Toutes les archives ayant été détruites, il n’existe aucune trace écrite de la période Bracq-Laurent à Lens, sauf cette page 54 du Monde Illustré du 24 juin 1922.
Le magazine était ce jour-là entièrement dédié à la reconstitution industrielle du Pas-de-Calais, après la Première Guerre mondiale.

Dans la mémoire collective, le nom de Bracq-Laurent est indissociable de celui d’Achicourt. Pourtant l’entreprise est née et s’est développée à Lens à la fin du XIXe siècle….

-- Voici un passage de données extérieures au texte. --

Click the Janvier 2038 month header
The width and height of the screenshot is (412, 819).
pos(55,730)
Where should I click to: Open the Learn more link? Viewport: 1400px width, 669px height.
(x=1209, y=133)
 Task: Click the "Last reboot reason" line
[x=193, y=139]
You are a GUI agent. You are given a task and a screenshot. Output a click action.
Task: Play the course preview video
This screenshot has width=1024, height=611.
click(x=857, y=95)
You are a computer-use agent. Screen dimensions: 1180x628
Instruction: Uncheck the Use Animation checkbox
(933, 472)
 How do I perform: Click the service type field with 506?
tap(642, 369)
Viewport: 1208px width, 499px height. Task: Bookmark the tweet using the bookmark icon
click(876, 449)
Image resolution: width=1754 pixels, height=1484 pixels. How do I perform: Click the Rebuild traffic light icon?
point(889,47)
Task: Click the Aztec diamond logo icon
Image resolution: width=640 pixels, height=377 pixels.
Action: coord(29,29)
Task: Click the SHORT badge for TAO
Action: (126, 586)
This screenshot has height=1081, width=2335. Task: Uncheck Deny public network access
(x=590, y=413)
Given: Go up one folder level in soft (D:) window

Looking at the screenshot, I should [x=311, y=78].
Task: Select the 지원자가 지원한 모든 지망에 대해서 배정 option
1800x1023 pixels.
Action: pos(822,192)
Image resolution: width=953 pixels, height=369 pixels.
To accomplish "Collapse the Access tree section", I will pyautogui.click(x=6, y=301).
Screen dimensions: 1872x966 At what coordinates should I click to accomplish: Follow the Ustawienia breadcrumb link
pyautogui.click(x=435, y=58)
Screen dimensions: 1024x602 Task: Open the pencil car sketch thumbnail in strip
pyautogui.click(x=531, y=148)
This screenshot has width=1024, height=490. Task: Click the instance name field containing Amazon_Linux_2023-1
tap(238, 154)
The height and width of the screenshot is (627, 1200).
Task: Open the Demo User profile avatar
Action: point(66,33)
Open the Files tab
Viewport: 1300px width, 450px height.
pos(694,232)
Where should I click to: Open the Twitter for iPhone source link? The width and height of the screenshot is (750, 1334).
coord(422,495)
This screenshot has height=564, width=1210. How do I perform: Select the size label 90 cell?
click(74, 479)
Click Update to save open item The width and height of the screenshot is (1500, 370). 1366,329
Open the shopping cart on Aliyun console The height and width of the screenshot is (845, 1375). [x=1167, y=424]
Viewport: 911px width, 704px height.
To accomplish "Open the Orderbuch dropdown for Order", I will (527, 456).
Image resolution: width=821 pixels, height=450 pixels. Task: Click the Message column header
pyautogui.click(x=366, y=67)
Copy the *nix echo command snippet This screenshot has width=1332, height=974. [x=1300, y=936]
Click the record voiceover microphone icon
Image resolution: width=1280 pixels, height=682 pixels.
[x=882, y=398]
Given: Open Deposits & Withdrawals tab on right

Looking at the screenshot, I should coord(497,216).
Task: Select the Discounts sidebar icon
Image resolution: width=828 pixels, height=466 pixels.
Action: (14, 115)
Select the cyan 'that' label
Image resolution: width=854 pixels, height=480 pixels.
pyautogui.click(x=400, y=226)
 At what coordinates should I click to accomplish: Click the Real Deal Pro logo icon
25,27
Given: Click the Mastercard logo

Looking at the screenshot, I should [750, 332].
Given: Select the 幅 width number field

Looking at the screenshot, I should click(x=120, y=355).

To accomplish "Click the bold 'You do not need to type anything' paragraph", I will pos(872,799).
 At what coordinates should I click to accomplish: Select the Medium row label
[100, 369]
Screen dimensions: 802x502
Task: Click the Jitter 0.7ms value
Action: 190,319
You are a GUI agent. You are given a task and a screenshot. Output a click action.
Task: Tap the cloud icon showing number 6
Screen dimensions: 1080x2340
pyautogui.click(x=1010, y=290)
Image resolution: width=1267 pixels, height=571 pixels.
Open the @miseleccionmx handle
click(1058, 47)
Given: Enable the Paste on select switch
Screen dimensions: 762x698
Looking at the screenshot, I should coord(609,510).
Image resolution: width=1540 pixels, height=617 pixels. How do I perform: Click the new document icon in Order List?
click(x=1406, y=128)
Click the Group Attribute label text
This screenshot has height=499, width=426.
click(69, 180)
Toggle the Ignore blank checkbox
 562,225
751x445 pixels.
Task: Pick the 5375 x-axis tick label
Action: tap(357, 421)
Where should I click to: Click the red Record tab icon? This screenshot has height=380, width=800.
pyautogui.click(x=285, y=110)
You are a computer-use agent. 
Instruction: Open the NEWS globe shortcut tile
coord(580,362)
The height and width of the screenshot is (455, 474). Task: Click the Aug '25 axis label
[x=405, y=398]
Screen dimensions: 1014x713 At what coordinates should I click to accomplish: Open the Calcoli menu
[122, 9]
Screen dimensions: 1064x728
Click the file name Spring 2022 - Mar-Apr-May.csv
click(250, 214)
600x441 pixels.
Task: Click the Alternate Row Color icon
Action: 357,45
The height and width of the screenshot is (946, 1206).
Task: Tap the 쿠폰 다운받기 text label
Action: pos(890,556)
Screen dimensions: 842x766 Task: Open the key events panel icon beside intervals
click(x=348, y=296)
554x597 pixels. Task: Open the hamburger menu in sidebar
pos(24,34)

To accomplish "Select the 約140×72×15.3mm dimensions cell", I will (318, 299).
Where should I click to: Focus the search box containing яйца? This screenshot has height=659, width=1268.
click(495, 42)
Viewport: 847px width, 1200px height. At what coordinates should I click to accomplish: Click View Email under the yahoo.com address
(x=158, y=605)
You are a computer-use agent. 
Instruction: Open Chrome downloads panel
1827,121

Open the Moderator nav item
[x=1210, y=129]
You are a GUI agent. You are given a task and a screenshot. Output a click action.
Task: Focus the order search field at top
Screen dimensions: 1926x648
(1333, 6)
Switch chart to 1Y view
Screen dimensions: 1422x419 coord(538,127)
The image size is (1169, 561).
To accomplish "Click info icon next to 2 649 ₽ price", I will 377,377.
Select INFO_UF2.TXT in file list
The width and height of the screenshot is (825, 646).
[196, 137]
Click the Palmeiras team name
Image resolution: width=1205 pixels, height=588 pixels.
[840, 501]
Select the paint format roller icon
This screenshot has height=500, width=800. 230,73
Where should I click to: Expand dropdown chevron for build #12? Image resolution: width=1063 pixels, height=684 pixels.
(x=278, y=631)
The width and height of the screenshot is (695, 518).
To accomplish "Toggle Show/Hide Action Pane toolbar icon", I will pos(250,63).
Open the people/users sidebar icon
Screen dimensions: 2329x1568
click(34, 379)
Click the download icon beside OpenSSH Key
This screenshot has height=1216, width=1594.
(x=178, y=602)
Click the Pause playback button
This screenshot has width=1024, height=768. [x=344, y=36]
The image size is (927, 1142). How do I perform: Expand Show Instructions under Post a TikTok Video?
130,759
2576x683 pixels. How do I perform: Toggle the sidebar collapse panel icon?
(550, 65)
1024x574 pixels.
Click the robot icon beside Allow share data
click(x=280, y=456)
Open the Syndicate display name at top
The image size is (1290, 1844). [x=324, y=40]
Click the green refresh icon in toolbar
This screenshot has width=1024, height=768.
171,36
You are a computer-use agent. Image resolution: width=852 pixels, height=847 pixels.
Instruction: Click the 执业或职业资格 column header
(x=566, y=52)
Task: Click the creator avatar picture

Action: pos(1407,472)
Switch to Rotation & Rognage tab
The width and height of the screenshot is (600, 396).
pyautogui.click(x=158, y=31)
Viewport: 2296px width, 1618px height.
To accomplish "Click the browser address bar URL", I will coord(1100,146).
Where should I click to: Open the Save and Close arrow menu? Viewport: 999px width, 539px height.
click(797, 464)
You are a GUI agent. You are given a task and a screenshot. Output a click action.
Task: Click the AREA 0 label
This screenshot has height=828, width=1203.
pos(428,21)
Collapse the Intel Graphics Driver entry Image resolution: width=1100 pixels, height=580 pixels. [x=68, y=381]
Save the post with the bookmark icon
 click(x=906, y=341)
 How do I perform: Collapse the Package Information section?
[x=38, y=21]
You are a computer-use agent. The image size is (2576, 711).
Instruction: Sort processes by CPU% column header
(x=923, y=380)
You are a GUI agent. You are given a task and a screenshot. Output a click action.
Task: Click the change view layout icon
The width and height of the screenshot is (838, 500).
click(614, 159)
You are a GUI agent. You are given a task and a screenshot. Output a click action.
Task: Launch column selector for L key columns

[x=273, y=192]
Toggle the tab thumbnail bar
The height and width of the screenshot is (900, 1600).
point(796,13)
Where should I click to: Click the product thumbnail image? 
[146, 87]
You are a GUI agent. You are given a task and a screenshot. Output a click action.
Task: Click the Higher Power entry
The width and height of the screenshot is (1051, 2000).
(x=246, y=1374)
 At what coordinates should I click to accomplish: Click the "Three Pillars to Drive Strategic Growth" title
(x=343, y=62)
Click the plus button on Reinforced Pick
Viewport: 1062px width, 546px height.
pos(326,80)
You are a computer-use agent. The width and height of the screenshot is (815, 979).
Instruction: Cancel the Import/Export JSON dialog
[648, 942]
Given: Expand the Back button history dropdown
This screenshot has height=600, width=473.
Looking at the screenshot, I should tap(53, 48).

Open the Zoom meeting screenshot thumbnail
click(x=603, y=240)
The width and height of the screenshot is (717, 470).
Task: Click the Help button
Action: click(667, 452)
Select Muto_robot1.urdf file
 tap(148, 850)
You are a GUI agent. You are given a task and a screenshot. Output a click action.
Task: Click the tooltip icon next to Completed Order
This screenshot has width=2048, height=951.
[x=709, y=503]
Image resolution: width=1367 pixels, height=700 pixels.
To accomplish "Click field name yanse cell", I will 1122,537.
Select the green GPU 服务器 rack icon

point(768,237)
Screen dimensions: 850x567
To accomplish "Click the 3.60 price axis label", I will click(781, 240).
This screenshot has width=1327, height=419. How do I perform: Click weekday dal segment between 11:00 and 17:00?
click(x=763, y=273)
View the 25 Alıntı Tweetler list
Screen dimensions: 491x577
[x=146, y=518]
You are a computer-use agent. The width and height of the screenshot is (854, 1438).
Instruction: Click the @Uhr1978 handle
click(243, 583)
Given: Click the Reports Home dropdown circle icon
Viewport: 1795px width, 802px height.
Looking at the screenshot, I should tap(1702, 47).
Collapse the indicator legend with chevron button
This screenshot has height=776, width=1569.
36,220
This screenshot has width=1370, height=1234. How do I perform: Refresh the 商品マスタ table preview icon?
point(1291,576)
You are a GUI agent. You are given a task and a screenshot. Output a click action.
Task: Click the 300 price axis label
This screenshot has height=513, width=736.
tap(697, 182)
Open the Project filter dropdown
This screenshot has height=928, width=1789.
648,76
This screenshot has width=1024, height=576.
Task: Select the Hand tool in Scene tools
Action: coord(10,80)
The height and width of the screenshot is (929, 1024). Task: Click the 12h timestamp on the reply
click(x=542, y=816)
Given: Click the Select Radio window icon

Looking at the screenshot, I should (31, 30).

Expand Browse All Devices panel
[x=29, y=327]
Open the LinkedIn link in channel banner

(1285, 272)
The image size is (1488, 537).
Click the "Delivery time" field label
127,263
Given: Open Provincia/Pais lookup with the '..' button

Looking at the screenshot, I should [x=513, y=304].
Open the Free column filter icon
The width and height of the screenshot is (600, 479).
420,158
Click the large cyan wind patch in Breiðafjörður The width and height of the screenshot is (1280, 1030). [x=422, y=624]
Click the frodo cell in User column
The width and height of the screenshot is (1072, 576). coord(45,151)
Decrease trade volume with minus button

Pierre Bracq : Mon grand-père Émile fonde en effet les Établissements Bracq-Laurent à Lens, en 1879. Comme cela se pratique à l’époque, il accole à son nom celui de son épouse, Laurent, pour créer son enseigne. Les 5 400 m2 de l’usine lensoise étaient alors reliés, par un embranchement particulier, aux voies de la Compagnie de chemins de fer du nord, que desservait une locomotive-grue électrique. Très en pointe pour son époque, Bracq-Laurent compte alors quatre ateliers : construction mécanique, chaudronnerie, aciérie au convertisseur et bien sûr une fonderie de fonte où l’on coulait des pièces pouvant peser jusqu’à 20 tonnes. Très vite, l’entreprise se spécialisa dans la fabrication de grosses pièces ou de fours à griller les pyrites dont ceux inventés par Émile Bracq. La société réalisa même plusieurs installations complètes d’usines d’acide sulfurique et de superphosphates.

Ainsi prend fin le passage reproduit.